**Task details**
The records below are to be repeated exactly, and their pictures left out.

══════

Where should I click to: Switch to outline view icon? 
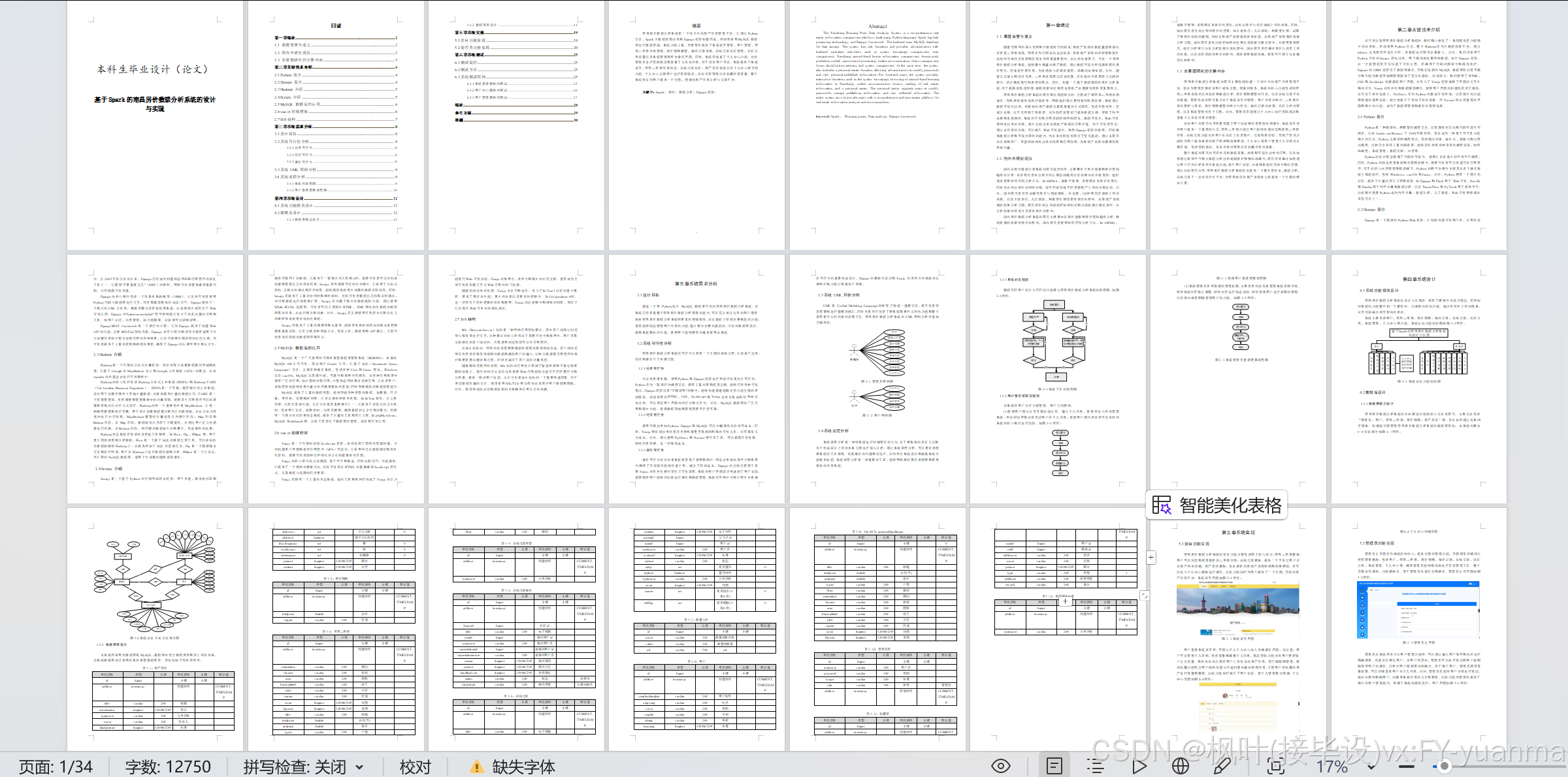(1096, 766)
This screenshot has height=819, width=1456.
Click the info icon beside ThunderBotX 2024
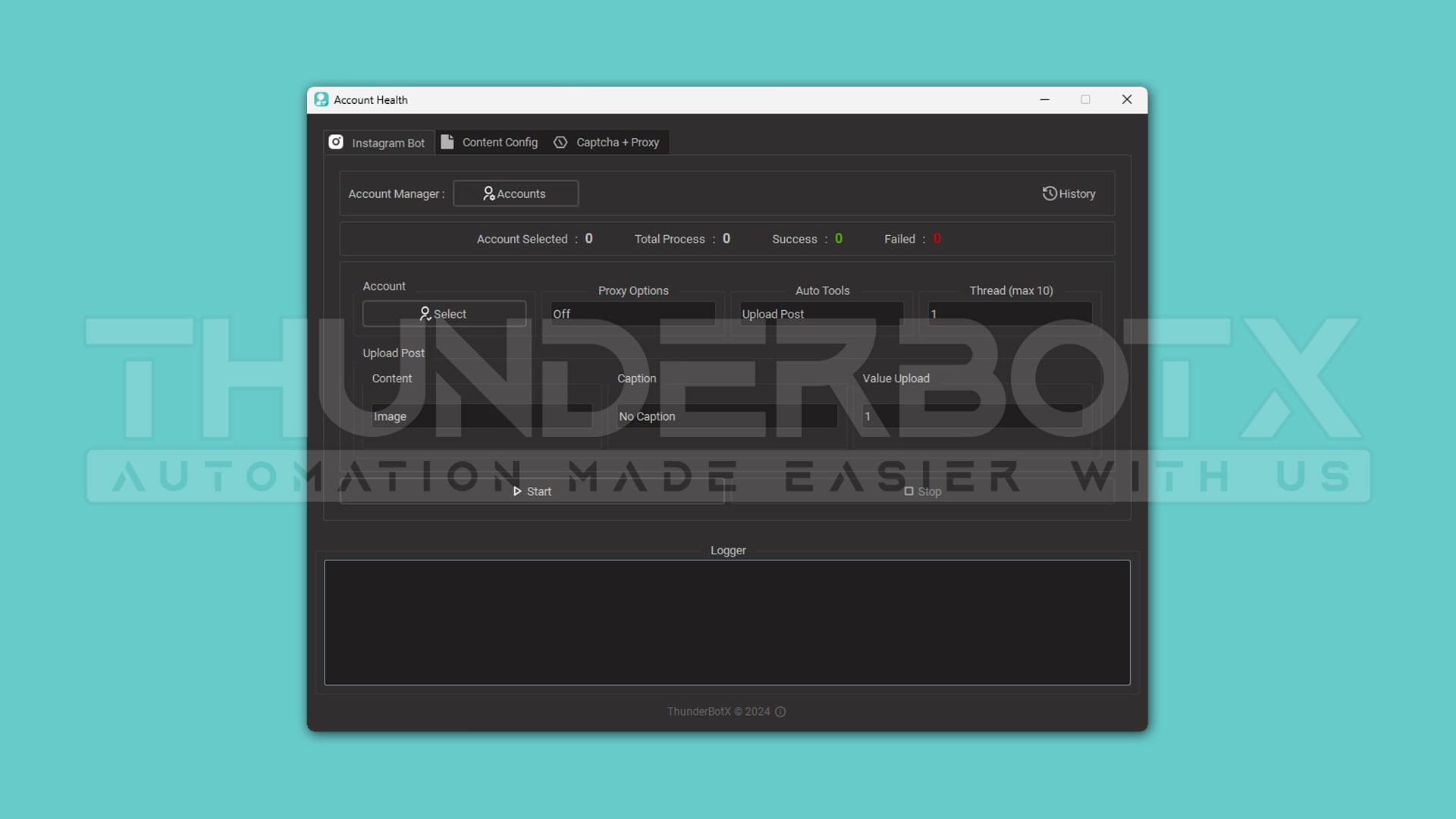point(780,712)
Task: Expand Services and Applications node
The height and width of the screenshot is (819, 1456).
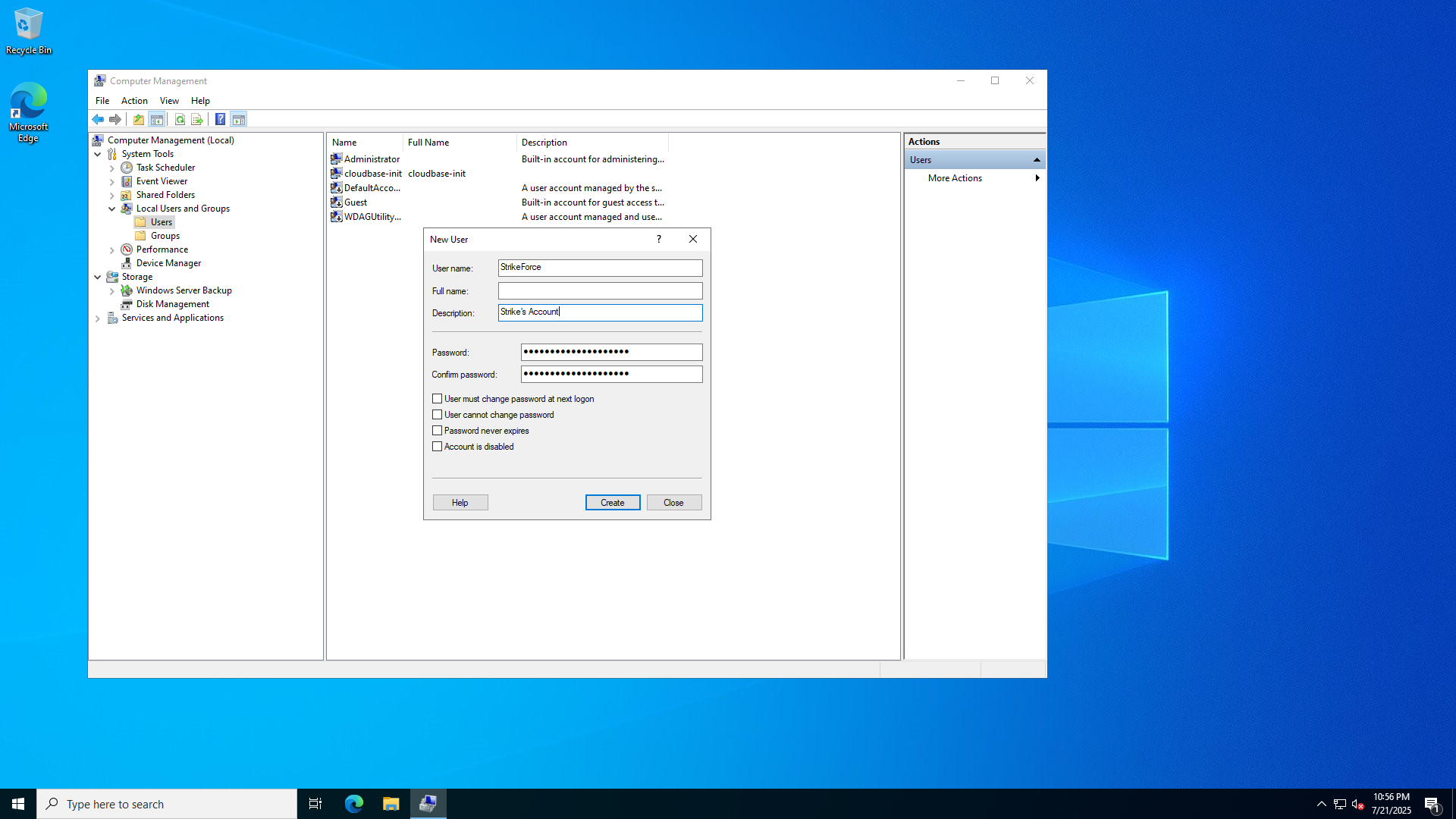Action: pyautogui.click(x=98, y=318)
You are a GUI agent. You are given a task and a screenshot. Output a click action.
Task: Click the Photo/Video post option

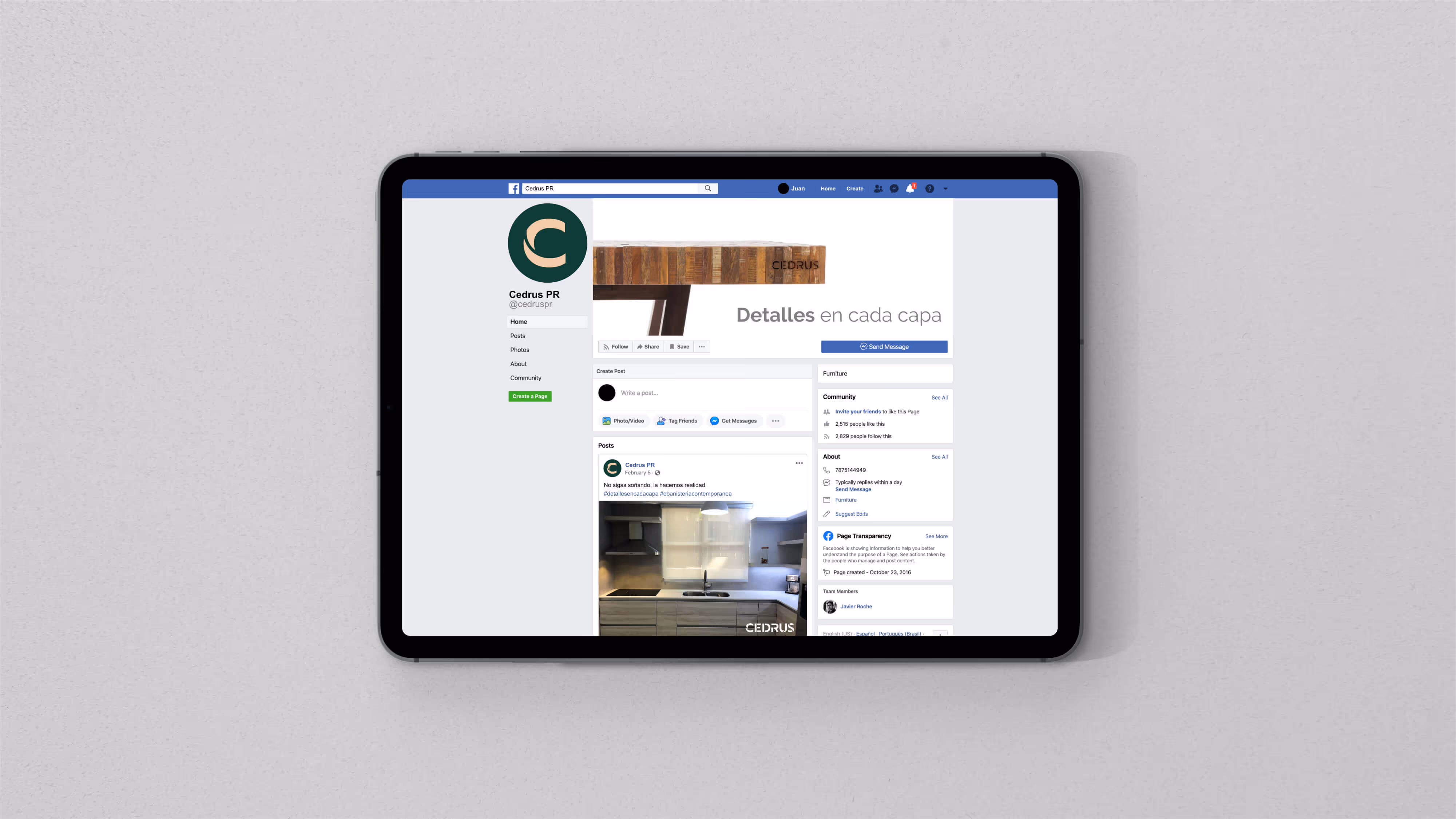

══════

**Exercise result**
Where should I click to: Switch to outline view icon? 
(1096, 766)
This screenshot has height=819, width=1456.
Click the info icon beside ThunderBotX 2024
point(780,712)
Task: Expand Services and Applications node
The height and width of the screenshot is (819, 1456).
Action: pyautogui.click(x=98, y=318)
You are a GUI agent. You are given a task and a screenshot. Output a click action.
Task: Click the Photo/Video post option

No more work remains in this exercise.